Description: Apple’s iPhone is a smartphone with a closed eco-system. While many security advantages coming with this closed eco-system, once the system is broken, most users are without defense because they rely on the security of the closed system and do not deploy a second defense layer. This pattern shows how a user, app developer and corporate security officer should use the security mechanisms given by Apple and enhance these with further tools.
Assumptions: The recommendations below are suggested on top of accepted best practices that are independent of the device type.
Recomendations:
Corporate Security Officer creates a configuration profile adhering to the company’s security guidelines-
Configures access to corporate resources via VPN
Restricts iPhone-usage, for example restrict camera usage, apps usage or content type
Defines a passcode policy
Configures remote wipe
Define policy and provide measures for updating to latest iOS (allow iTunes on corporate desktop, or alternatively allow OTA updates (with iOS5)
Tracks current attacks targeting the iPhone and issues recommendations and/or restrictions to shield current attacks
Authors awareness material that covers below recommendations
App Developer
Enforces data encryption for all data that is stored (and backed up) on the iPhone,
Enforces the usage of SSL-secured protocols and only supports certificates issued by a trusted CA
Performs static and dynamic code analysis on her app
Lets 3rd party (penetration testers) make security testing on her app
Does not write critical information to the system pasteboard
Uses the KeyChain to store confidential data, or alternatively create an own crypto container that encrypts all app data stored on the iPhone with a key that is derived with PBKDF2 from a password
Uses secure password authentication standards (such as SRP) to avoid weaknesses of hash based password transmisssions/storage
Avoids writing sensitive information to the log files (NSLog())
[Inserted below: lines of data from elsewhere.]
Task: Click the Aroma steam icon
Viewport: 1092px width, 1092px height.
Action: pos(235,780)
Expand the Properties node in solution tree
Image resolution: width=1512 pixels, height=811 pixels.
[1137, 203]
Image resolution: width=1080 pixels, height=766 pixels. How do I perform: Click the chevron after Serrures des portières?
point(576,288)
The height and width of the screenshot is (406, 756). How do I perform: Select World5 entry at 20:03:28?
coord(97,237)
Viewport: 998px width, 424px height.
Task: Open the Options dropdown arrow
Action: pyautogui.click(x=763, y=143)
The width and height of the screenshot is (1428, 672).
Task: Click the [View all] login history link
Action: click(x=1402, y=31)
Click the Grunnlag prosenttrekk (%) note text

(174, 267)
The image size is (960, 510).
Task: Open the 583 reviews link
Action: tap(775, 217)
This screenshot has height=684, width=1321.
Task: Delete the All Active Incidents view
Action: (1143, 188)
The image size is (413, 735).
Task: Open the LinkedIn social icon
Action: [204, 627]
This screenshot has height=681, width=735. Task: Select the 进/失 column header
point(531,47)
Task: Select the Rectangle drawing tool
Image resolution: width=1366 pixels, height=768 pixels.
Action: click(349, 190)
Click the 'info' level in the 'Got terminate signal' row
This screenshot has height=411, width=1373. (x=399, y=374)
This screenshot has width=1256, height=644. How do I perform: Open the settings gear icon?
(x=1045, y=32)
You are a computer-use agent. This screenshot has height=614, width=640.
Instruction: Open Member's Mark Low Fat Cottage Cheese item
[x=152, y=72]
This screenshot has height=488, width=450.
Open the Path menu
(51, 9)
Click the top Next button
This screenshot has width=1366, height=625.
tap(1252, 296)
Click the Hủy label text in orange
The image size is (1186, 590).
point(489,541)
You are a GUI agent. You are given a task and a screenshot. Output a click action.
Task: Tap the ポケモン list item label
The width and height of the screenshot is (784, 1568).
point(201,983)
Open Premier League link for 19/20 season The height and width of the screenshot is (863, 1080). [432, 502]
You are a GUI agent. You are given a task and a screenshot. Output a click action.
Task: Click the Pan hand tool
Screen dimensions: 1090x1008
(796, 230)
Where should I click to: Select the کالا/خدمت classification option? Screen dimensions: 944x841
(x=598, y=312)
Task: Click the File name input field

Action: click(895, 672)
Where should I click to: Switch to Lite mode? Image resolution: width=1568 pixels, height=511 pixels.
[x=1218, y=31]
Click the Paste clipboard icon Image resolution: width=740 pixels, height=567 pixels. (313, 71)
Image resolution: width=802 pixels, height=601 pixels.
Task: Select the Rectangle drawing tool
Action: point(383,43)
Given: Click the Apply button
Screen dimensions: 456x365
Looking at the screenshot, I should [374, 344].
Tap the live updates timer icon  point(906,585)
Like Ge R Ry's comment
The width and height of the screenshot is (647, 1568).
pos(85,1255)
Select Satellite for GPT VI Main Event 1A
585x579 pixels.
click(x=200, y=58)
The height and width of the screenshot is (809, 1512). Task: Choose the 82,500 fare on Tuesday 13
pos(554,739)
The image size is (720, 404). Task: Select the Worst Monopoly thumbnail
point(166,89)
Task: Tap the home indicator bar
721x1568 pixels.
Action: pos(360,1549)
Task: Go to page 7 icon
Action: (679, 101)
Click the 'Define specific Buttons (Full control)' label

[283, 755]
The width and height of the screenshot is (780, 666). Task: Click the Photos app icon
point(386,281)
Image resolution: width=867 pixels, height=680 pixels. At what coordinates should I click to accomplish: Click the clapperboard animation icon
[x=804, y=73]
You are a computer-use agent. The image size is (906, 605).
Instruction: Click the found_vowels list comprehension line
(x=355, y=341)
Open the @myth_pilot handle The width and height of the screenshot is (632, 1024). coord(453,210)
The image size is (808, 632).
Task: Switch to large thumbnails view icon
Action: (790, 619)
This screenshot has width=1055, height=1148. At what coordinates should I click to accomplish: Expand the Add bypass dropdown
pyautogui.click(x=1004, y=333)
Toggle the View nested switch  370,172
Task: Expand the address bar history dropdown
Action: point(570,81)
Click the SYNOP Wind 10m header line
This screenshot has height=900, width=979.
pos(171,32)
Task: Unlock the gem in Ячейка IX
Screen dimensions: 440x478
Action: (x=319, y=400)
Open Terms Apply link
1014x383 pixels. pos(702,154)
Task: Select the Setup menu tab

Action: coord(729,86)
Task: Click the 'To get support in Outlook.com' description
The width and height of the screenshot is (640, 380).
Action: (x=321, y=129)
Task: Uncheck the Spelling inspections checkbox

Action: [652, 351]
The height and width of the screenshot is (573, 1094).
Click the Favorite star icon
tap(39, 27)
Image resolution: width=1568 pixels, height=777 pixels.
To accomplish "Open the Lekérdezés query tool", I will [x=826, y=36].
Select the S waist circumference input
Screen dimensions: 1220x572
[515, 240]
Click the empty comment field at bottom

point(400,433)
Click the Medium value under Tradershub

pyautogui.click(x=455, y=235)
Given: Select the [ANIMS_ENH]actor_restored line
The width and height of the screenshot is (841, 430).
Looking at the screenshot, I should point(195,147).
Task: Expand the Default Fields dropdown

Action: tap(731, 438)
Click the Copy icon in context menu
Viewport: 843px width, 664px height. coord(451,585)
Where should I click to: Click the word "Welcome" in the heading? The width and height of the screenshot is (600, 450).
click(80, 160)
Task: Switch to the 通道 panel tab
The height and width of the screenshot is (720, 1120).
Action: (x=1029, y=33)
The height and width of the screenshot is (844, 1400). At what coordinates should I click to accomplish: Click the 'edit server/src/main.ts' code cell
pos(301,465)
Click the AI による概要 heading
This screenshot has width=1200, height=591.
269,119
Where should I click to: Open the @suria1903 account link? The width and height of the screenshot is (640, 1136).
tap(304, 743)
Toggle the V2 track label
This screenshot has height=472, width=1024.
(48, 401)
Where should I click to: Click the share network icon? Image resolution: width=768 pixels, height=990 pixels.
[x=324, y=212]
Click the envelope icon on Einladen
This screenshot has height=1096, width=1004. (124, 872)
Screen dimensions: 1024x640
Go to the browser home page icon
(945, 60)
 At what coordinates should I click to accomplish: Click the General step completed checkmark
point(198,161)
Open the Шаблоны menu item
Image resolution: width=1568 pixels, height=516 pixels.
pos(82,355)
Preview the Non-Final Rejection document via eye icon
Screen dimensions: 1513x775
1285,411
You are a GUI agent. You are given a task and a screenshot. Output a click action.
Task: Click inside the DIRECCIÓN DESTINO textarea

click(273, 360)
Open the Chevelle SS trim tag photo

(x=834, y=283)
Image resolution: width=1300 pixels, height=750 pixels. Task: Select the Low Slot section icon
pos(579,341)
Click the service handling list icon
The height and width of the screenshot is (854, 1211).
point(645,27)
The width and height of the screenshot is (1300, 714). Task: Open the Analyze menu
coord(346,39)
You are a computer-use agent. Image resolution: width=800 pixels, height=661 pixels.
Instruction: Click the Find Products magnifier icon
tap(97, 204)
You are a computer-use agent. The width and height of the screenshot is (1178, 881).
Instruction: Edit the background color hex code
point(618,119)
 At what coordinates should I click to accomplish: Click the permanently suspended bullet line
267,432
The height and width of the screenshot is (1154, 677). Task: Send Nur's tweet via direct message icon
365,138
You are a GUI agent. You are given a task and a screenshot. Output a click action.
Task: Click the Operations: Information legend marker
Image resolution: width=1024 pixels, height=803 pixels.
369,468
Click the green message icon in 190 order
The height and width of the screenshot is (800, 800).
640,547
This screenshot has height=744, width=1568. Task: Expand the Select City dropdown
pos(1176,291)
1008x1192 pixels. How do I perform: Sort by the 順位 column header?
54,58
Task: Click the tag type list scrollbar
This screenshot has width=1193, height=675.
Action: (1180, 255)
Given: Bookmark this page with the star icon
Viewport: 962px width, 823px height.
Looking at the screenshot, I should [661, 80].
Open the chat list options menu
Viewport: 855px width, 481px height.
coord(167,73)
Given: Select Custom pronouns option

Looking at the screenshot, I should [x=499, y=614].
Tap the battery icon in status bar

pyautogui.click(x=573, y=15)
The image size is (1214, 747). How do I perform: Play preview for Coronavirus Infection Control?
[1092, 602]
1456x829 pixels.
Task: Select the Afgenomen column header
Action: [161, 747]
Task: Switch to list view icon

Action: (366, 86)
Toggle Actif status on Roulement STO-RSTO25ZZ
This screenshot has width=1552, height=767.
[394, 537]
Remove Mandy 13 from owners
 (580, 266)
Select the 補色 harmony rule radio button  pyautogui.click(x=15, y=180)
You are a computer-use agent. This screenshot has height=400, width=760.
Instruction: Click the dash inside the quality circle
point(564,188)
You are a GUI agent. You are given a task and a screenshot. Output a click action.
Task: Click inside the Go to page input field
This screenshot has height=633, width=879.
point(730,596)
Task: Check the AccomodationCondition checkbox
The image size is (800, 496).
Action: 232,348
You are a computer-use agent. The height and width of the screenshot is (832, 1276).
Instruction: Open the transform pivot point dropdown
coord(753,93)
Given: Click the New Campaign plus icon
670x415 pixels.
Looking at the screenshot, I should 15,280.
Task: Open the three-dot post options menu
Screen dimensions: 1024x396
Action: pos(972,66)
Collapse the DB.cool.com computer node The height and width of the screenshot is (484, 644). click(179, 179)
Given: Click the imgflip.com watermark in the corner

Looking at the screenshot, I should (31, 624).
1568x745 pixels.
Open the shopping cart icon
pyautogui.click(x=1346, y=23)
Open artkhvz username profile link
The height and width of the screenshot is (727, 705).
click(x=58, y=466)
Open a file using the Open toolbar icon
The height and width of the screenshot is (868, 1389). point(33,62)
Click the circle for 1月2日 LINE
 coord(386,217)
Offers 2 factor authentication to protect confidential data
Lets the user decide if data should be stored locally
Regularly checks iTunes Connect for crash logs which may indicate app vulnerabilities
iPhone User
Sets up auto lock with password/passcode
If confidential data is stored locally on phone, uses "strong passcode" instead of a 4-digit lock code
Regularly updates all apps and the iOS
Activates the remote wipe switch
Activates auto-erase after 10 wrong passcodes
Regularly backs up the iPhone
Encrypts iTunes backup
De-activates location services where not needed
Does not join untrusted wireless networks
Typical challenges and threats: iPhone user faces several threats:
Criminals steal iPhone,
Jail-break it
Brute force passcode
Read out all information from iPhone and iTunes-backup
Criminals send phishing-text messages
Criminals place drive-by infections on websites that allow to
Jail-break iPhone
Install malware on the iPhone
Criminals perform well-known web-attacks such as MITM on the iPhone user in WLANs
Indications: Always apply the above suggested security measures if phone has private or confidential data on it.
Contra-indications: None.
Resistance against threats: Unless attacker is able to shield phone from data connections the combination of remote-wipe and data encryption gives the user a short time window to activate the remote wipe after phone has been detected as stolen.
The above methods protect the user from criminals with low technical understanding. Targeted attacks against a person’s iPhone with the apriori intent to steal data from exactly this person and this iPhone will require additional protection mechanisms.